Quale è il rischio di un innalzamento dei dazi?

«II primo è quello che proprio Trump ha annunciato di voler ridurre: l’inflazione. I dazi sui beni importati, ovviamente, si trasferiscono sui prezzi di vendita aumentandoli».

Quindi come si reagisce se Trump andrà avanti comunque?

«L’Italia ha una posizione particolare, è il secondo Paese per varietà merceologica da export dopo la Cina. Per questo, e lo stiamo già facendo con tavoli aperti con le industrie, i produttori, bisogna lavorare per esplorare nuovi mercati. Abbiamo un piano strategico per Messico, India, Indonesia, Vietnam, i Paesi del Golfo, l’Estremo Oriente e tutta l’Africa. C’è un business plan già in fase avanzata».

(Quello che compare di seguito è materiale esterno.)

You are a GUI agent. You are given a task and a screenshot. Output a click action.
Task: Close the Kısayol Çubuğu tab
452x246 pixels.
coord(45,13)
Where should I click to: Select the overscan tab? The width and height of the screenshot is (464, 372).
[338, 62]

Insomma, bisogna limitare il commercio con gli Usa?

«No, bisogna collaborare, venirsi incontro. Comprare e investire di più in America perché loro facciano altrettanto. La nostra Difesa già ha rapporti molto stretti con gli Usa e tutta l’Europa dovrebbe convergere verso una Difesa comune per poter agire insieme».

Anche alzando la spesa militare, come chiede Trump?

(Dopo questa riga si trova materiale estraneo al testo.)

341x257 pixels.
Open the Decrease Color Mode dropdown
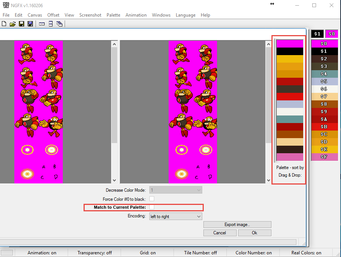click(176, 190)
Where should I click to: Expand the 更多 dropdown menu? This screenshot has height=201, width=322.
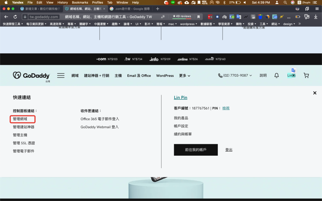[185, 76]
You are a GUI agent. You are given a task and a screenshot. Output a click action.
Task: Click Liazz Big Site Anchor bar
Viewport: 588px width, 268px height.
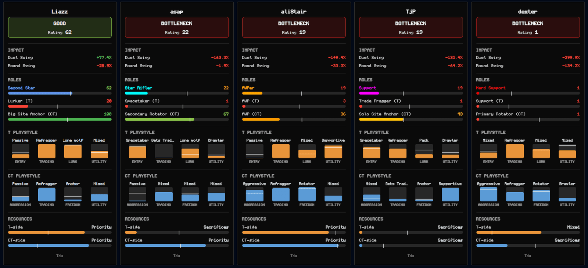(60, 119)

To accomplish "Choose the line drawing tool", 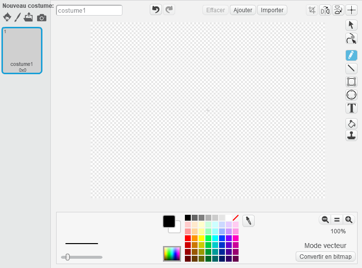I will point(351,68).
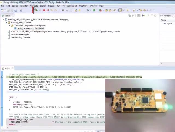175x132 pixels.
Task: Open the FreeRTOS menu
Action: point(83,6)
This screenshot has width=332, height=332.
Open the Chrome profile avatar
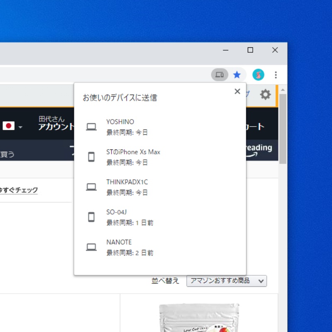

«Noi siamo disponibili ad arrivare al 2%, non certo al 5%, anche tenendo conto che siamo il Paese con più militari in missione. Si può fare scorporando le spese dal patto di stabilità, emettendo eurobond e anche attingendo a fondi del Next Generation Ue e a quelli del Mes non utilizzati».

Se non bastasse?

«In Italia da tempo tutti sappiamo che dobbiamo far calare i costi di produzione per dare competitività ai nostri prodotti. E questo sarà decisivo anche in caso di introduzione di dazi. Per ridurre i costi di produzione in Europa serve una vera politica industriale che tagli burocrazia e costo dell’energia, il che potrebbe di fatto “sterilizzare” l’aumento dei prezzi a causa dei dazi».

Come? Il modo più facile è tagliare posti di lavoro…

«Assolutamente da evitare. Per questo pensiamo servano nuove regole meno vincolanti delle norme sul cambiamento climatico; meno burocrazia, per ogni nuova regola che entra, due devono essere eliminate. E poi serve un cambio di passo della Bce, che deve lavorare in maggiore connessione con l’Ue, anche sul piano del rapporto tra euro e dollaro».

L’Italia si muoverà anche da sola avendo un rapporto privilegiato con gli Usa?

«Noi vogliamo appunto essere un ponte. Certo ogni Paese ha propri prodotti che magari, come è stato finora, difende individualmente. Ma è molto meglio agire uniti».

Lo dice anche all’opposizione e ai magistrati, che — secondo voi — vi stanno attaccando ferocemente?

«Sono fatti. Noi vogliamo solo fare una riforma della giustizia che serve a renderla più efficiente e giusta. Non facciamo la guerra a nessuno. Una giustizia che funziona, rapida, sicura è un altro fondamentale tassello per aumentare il peso economico del Paese e attirare investimenti. Dovrebbe essere un obiettivo primario per tutti».